══ Extrait du document ══

Sur la passerelle, l’homme de quart veillait, un jeune lieutenant… peut-être il y a-t-il quelque part à terre une amoureuse qui pense lui… l’océan s’en fiche.
Ici, les rêves d’aventure allaient bon train… selon les tempérament, aventures sous les tropiques entre corsaires et boucaniers, escales douteuses, îles paradi-siaques, tempêtes impitoyables, caps salués au passage ; quand on parle de la mer, l’imagination des terriens s’enflamme vite
Et le cargo disparut à l’horizon. Les mouettes revinrent au premier plan. Il ne s’était peut-être rien passé…
Episode 197
Une après-midi embellie
Voilà, ce qui l’autre jour, plutôt l’autre nuit, animait l’un des ces entractes qui parsèment mon sommeil. Tantôt ils m’entraînent dans de magiques et fastueuses aventures, tantôt c’est un abîme sans fond. Les psychanalyste farceurs viennois appellent cela “insomnies”, terme légèrement inquiétant dans lequel, à défaut d’y voir clair, ils y voient une source d’honoraires.
Je me disais que si j’arrêtais de raconter de-ci de-là les vies ordinaires et extraordinaires au bar de la plage, personne au monde n’en saurait rien des amours de Leslie, des cyber-dons en mathématiques ultimes de Jean-Do, des boucles brunes de Caro, des rosseries de Jules, des voyages exotiques du Colonel sur les grands fleuves d’Asie, et en tout cas rien des résultats du tournoi interplage de volley-ball mixte..
Bon … bien sûr… pas de quoi…
Comme le disait si bien Marcel Duchamp s’interrogeant sur son art : qu’est-ce qui vaut la peine d’être peint ? et alors… qu’est-ce qui vaut la peine d’être écrit ? Mon cher Marcel, je sais : des chansons… attention pas n’importe lesquelles… pas de ces refrains guerriers comme La Marseillaise ou l’International, juste utiles pour envoyer les hommes s’entretuer dans l’allégresse, non peut-être une chanson, une seule chanson : Flowers of Scotland…. Elle a été écrite par un pilier de rugby écossais et on la chante dans le stade de Murrayfield à Edimbourg à chaque fois que l’équipe de rugby du pays y joue. … et quand tout un stade chante Flowers of Scotland à l’unisson, sans flonflons, comme nu… pendant ces quelques instants, le monde est plus beau.
Episode 198
L’étrange légèreté de la mélancolie
La mélancolie est-elle contagieuse ? Certaines personnes semblent en être immunisées… dommage pour elles.

═══

- **Consigne donnée A**
Pouvez-vous résumer l'extrait en trois phrases ?

══ Données fournies ══

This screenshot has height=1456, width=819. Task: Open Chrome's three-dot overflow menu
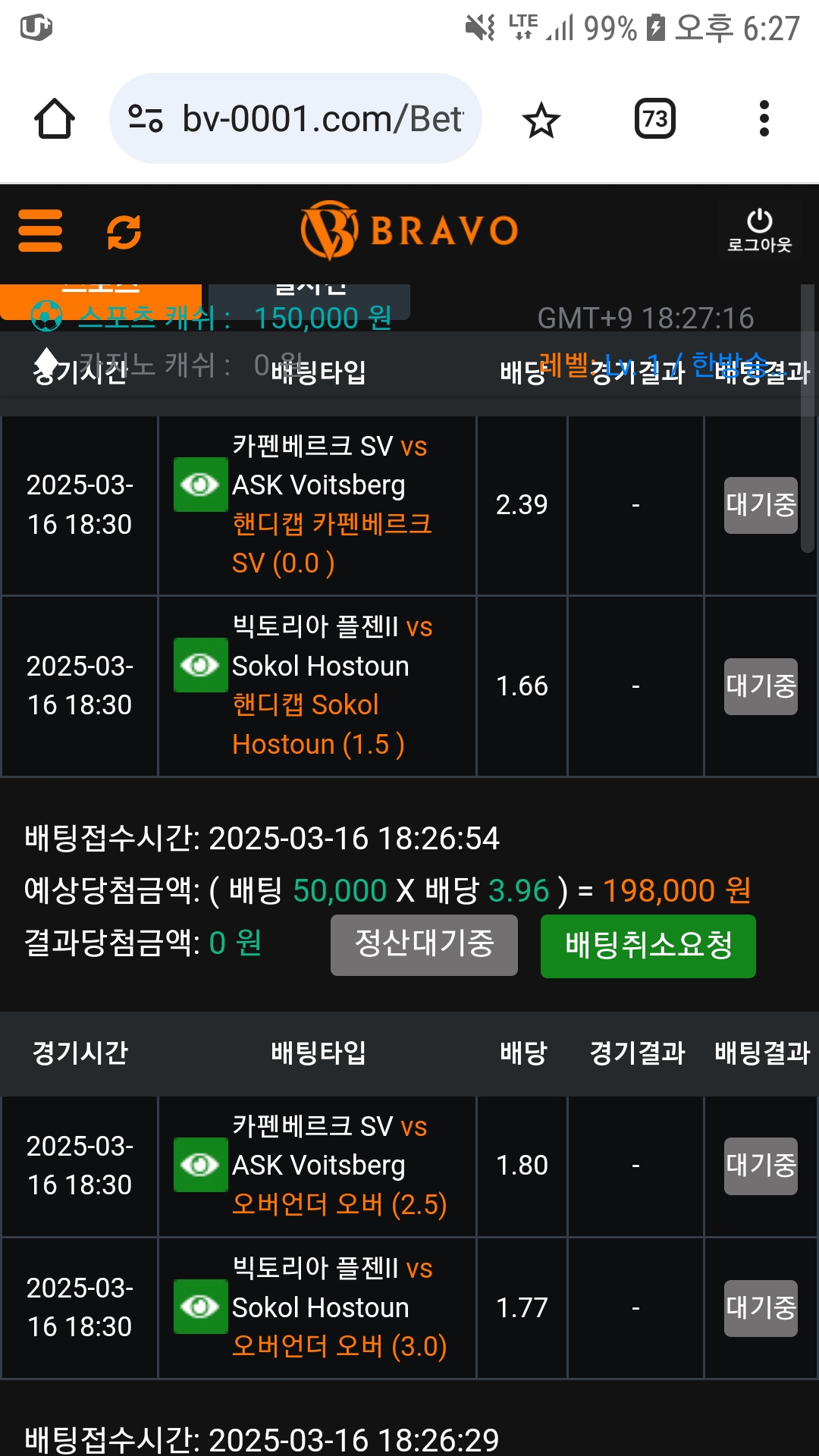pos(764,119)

═══
══ Données fournies ══

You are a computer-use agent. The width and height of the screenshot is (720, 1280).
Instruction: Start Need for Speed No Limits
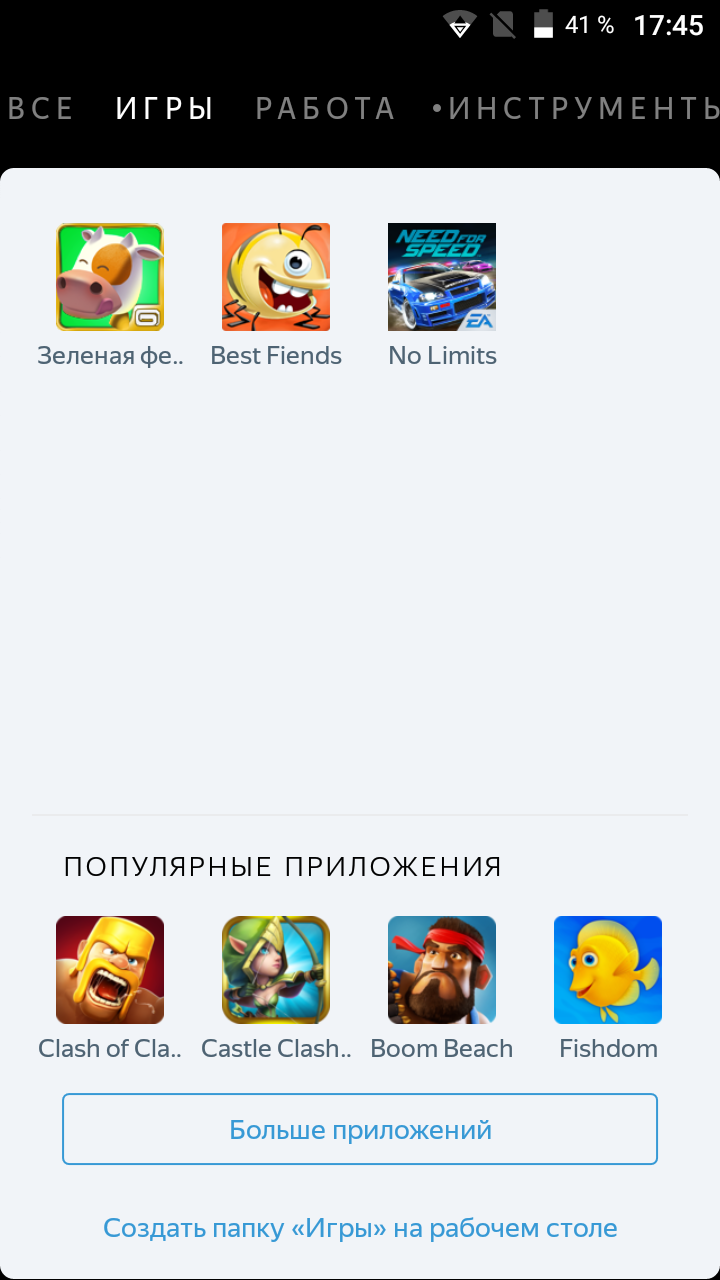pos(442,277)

═══
══ Données fournies ══

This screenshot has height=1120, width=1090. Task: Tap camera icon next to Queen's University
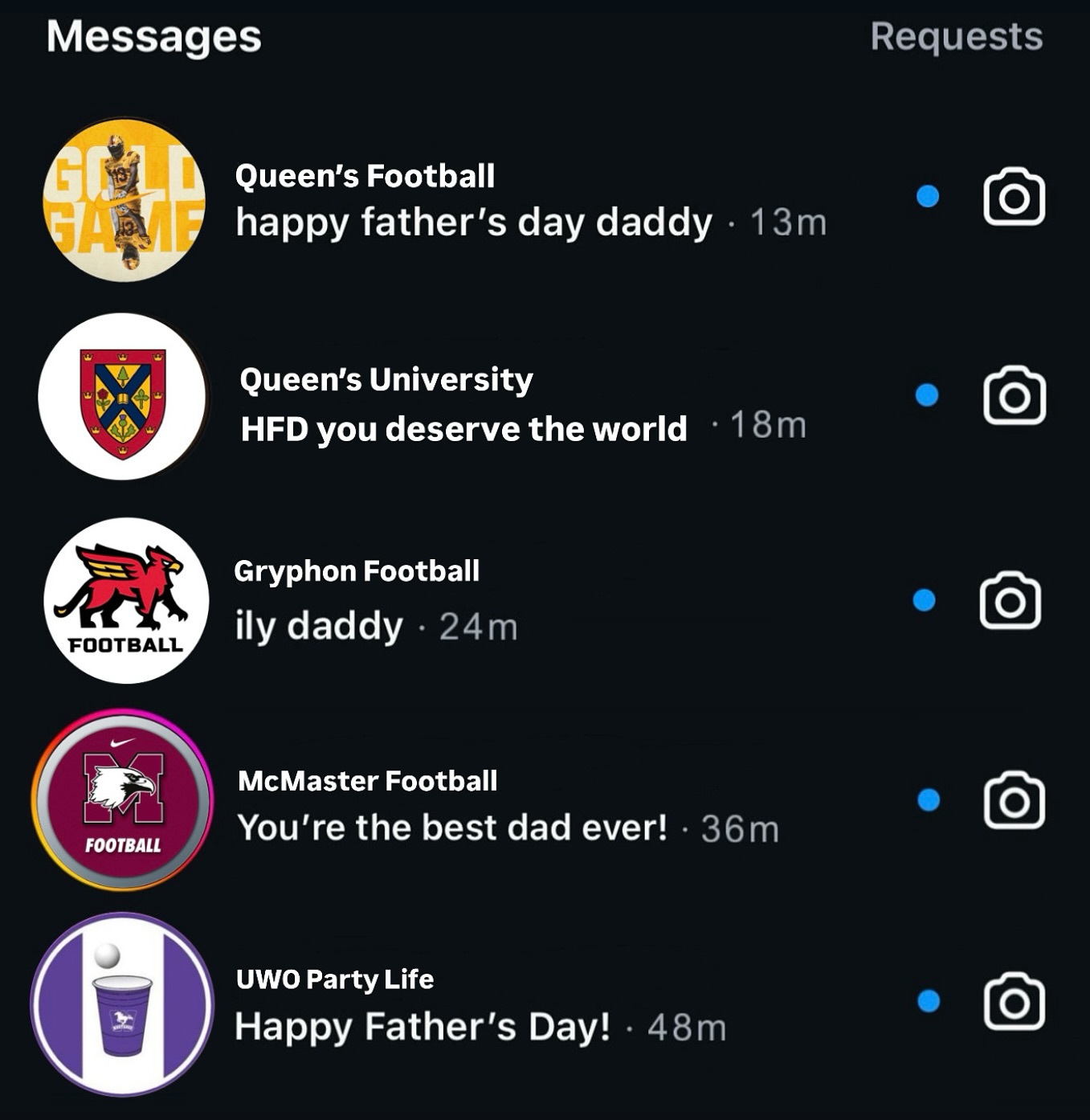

═══

- **Consigne donnée B**
Pouvez-vous rassembler toutes les lignes du listing qui contiennent la chaîne « height » ? La casse compte.

- **Résultat obtenu A**
Un jeune lieutenant veille sur la passerelle, pendant que la mer enflamme l'imagination des terriens, puis le cargo disparaît à l'horizon. Dans l'épisode 197, les entractes qui parsèment le sommeil, que les psychanalystes viennois appellent « insomnies », amènent l'idée que sans ces récits du bar de la plage, personne ne saurait rien des amours de Leslie, des boucles brunes de Caro ou des voyages du Colonel. Reprenant la question de Marcel Duchamp, l'extrait retient comme digne d'être écrite la chanson Flowers of Scotland, écrite par un pilier de rugby écossais et chantée à Murrayfield, qui rend le monde plus beau pendant quelques instants quand tout un stade la chante à l'unisson.

- **Résultat obtenu B**
This screenshot has height=1456, width=819. Task: Open Chrome's three-dot overflow menu
You are a computer-use agent. The width and height of the screenshot is (720, 1280).
This screenshot has height=1120, width=1090. Task: Tap camera icon next to Queen's University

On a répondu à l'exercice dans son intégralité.